Input material ->

========================

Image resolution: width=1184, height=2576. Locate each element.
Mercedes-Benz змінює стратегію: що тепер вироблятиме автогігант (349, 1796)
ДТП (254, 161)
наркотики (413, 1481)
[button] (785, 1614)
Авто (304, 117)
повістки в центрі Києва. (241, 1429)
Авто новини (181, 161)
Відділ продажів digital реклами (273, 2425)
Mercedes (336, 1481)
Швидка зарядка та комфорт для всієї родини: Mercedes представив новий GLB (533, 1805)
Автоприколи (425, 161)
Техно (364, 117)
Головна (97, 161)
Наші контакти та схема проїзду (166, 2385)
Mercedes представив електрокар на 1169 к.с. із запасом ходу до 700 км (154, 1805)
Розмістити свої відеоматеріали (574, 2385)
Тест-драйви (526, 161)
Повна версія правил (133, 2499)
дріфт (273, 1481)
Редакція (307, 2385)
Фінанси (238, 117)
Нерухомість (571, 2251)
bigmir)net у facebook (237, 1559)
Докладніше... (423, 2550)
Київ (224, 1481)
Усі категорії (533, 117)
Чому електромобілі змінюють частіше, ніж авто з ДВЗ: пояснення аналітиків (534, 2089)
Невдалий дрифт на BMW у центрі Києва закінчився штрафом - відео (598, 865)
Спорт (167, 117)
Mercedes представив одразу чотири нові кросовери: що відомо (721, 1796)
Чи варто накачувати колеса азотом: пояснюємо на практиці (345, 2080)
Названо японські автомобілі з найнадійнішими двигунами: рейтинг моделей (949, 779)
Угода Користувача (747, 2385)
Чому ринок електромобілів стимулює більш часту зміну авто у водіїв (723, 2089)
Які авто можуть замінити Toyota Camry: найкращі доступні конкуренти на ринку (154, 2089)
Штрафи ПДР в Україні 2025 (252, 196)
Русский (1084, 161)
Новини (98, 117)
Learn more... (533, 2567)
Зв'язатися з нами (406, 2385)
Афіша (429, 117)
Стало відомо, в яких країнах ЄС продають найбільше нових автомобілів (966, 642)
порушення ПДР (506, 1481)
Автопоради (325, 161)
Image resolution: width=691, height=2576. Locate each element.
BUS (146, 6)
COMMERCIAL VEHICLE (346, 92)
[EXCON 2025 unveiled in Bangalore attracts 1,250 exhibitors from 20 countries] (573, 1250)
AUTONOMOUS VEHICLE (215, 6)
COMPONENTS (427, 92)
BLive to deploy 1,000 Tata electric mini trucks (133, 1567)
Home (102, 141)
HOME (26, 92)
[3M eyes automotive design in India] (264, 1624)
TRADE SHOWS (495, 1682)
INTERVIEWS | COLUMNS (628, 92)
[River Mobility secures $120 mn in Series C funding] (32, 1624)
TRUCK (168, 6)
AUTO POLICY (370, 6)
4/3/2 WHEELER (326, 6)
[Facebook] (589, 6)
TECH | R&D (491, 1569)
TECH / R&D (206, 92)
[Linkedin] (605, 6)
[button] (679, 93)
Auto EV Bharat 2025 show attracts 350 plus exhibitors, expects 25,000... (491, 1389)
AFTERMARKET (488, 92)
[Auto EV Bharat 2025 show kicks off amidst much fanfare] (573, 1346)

========================

What is being asked -> Which lines run from the one holding "Image resolution: width=691, height=2576." through the one holding "INTERVIEWS | COLUMNS (628, 92)" in the records above? Repeat them exactly, both included, and nothing more.

Your response ->
Image resolution: width=691, height=2576. Locate each element.
BUS (146, 6)
COMMERCIAL VEHICLE (346, 92)
[EXCON 2025 unveiled in Bangalore attracts 1,250 exhibitors from 20 countries] (573, 1250)
AUTONOMOUS VEHICLE (215, 6)
COMPONENTS (427, 92)
BLive to deploy 1,000 Tata electric mini trucks (133, 1567)
Home (102, 141)
HOME (26, 92)
[3M eyes automotive design in India] (264, 1624)
TRADE SHOWS (495, 1682)
INTERVIEWS | COLUMNS (628, 92)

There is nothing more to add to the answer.